## DESAFIO 1
Reescreva de forma mais curta o parágrafo do texto sobre os festivais da canção que começa com "Brecha por tocha", mantendo os fatos principais.
## DESAFIO 2
Por favor, transcreva do texto sobre os festivais da canção tudo o que vai de "Brecha por tocha, o" até "proto-estadunidense Rede Globo.".

## TEXTO FORNECIDO

---+---

Brecha por tocha, o momento histórico atual se comunica com o nascedouro-e-auge da dita MPB que acendeu a chama e abriu a fresta: o ambiente dos festivais da canção dos anos 1960 e 1970. O idioma da vaia precedeu o da brecha. Uma população que havia sido cassada em seu direito de votar via a repressão intumescer dia após dia. Desprovida de voto, vaiava, vaiava, vaiava, como se não houvesse amanhã.
Eleições já canceladas, o Ato Institucional número 5 de 13 de dezembro de 1968 arrematou o golpe da vez e extirpou o direito à vaia. A era dos festivais rastejou feito cobra pelo chão, agora na tela ditatorial da patrocinadora oficial de golpes, a proto-estadunidense Rede Globo.

---+---

## INFORMAÇÕES EXTRAÍDAS
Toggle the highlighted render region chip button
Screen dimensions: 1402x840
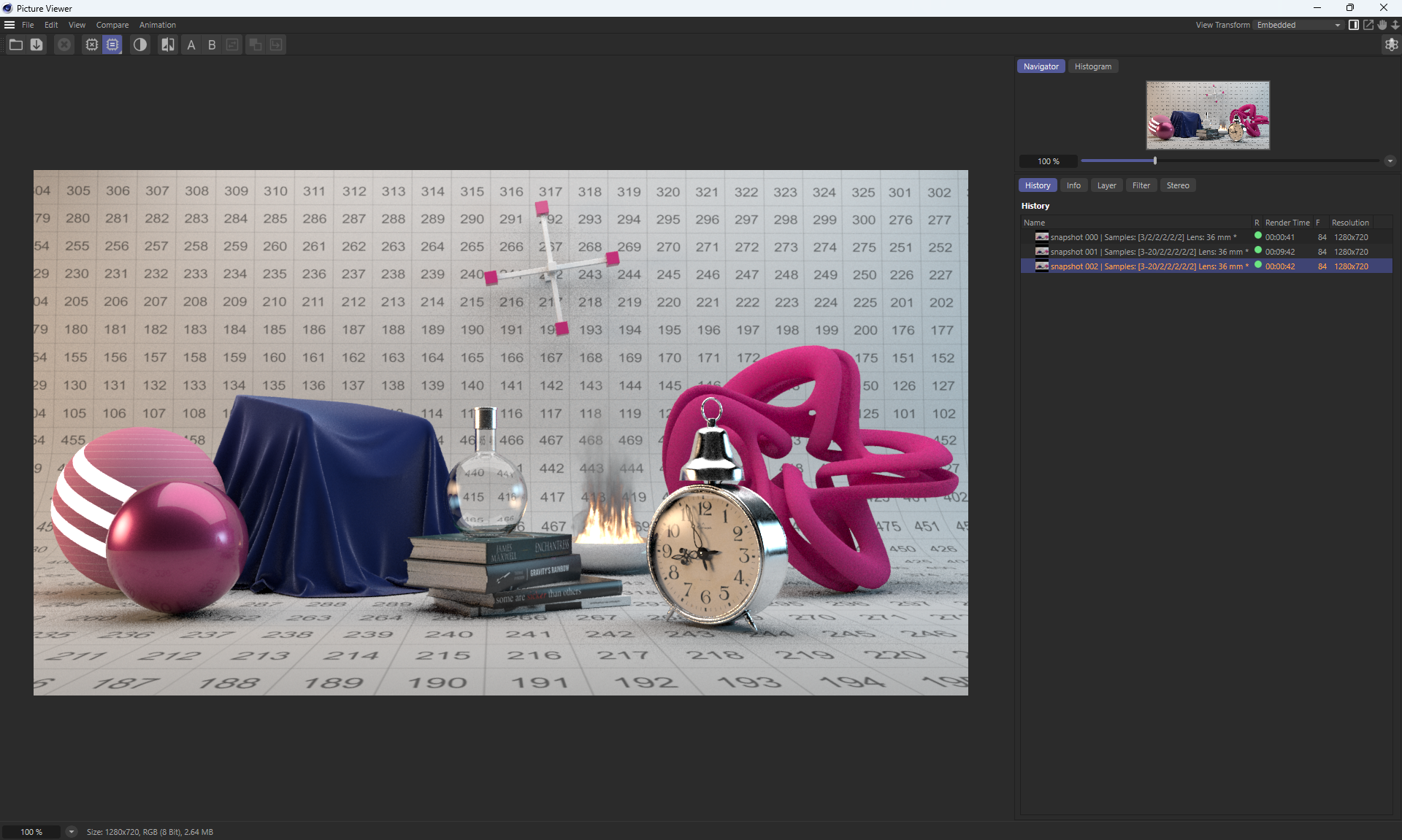point(112,45)
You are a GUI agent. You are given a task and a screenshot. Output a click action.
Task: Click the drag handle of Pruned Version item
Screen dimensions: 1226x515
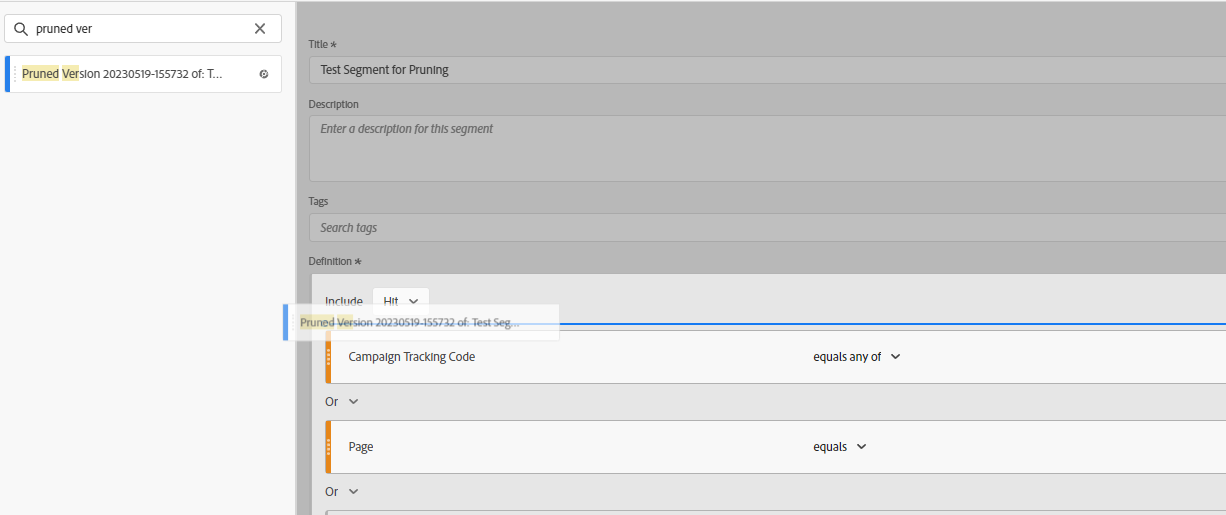click(15, 74)
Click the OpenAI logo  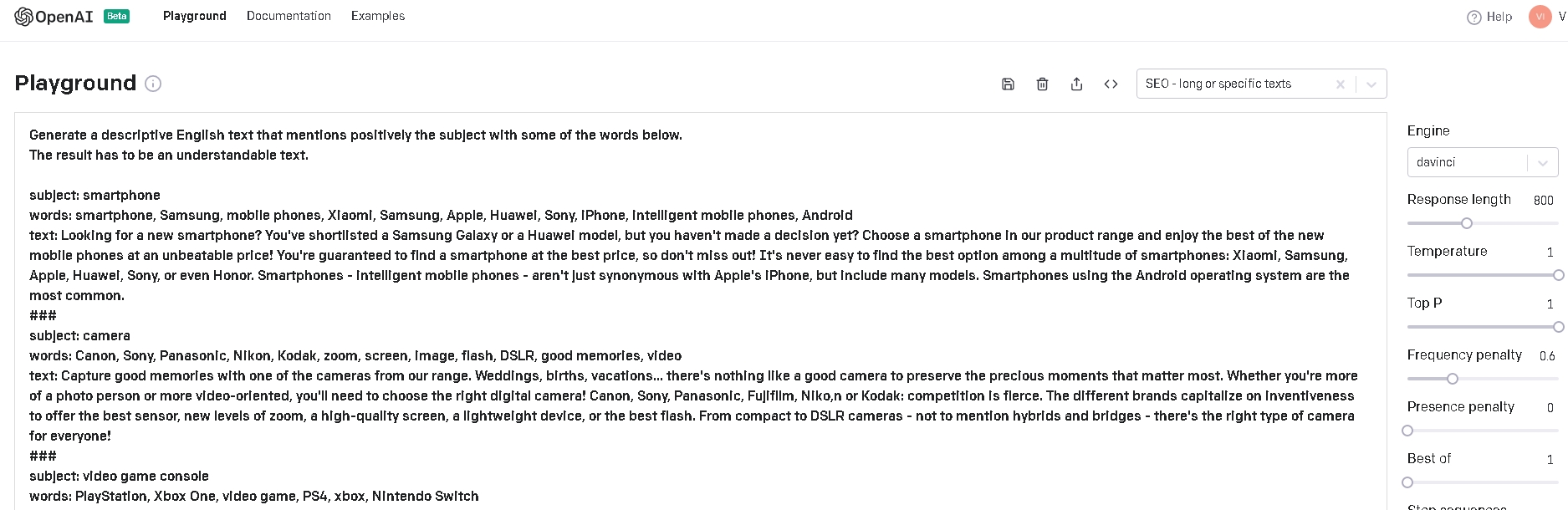coord(52,16)
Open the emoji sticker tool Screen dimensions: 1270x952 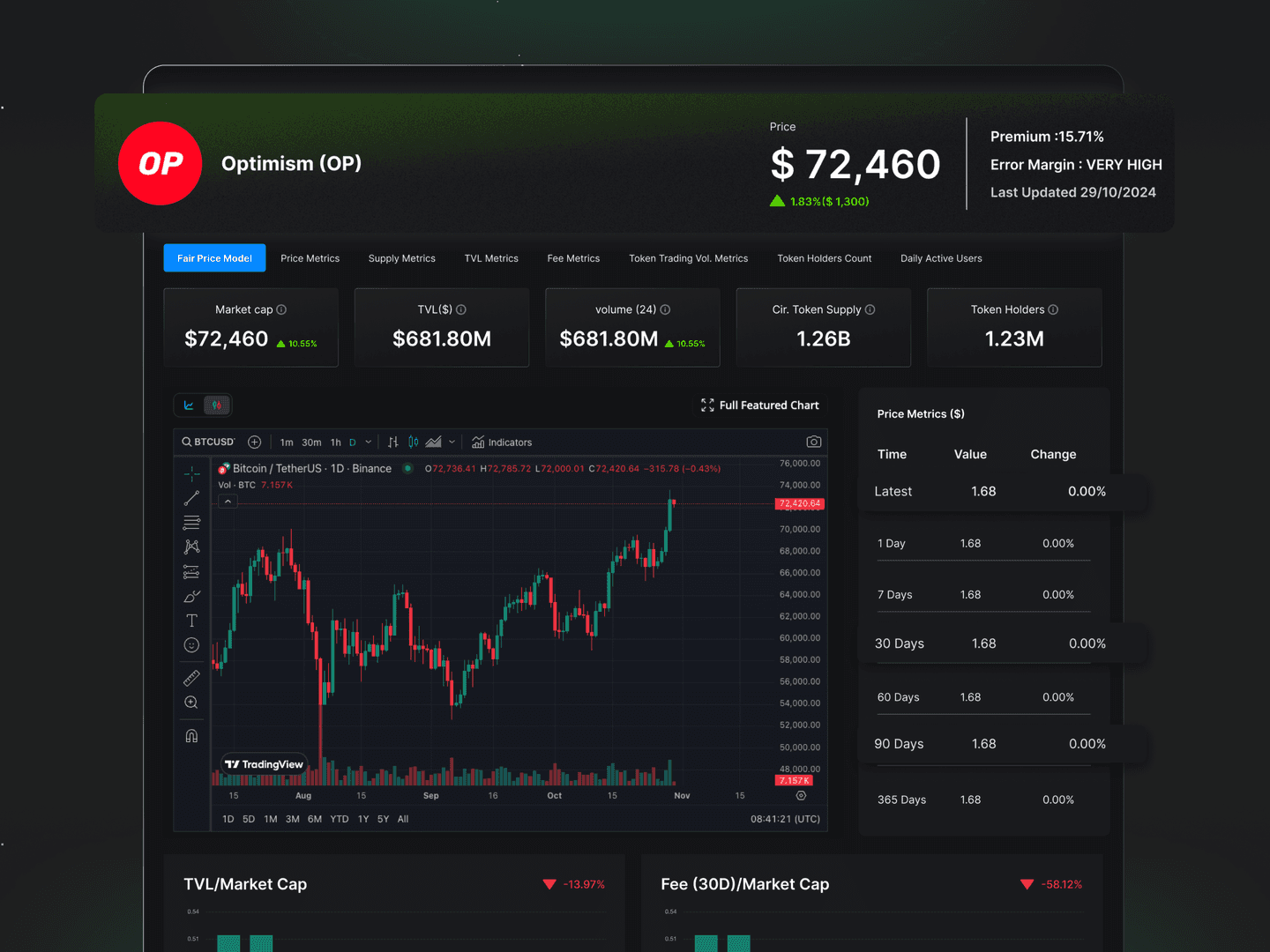(190, 644)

---+---

## RESPOSTA 1
O momento histórico atual se liga ao surgimento e ao auge da MPB, nos festivais da canção dos anos 1960 e 1970. A vaia veio antes da brecha: sem direito ao voto e diante de uma repressão cada vez maior, a população vaiava sem parar.

## RESPOSTA 2
Brecha por tocha, o momento histórico atual se comunica com o nascedouro-e-auge da dita MPB que acendeu a chama e abriu a fresta: o ambiente dos festivais da canção dos anos 1960 e 1970. O idioma da vaia precedeu o da brecha. Uma população que havia sido cassada em seu direito de votar via a repressão intumescer dia após dia. Desprovida de voto, vaiava, vaiava, vaiava, como se não houvesse amanhã.
Eleições já canceladas, o Ato Institucional número 5 de 13 de dezembro de 1968 arrematou o golpe da vez e extirpou o direito à vaia. A era dos festivais rastejou feito cobra pelo chão, agora na tela ditatorial da patrocinadora oficial de golpes, a proto-estadunidense Rede Globo.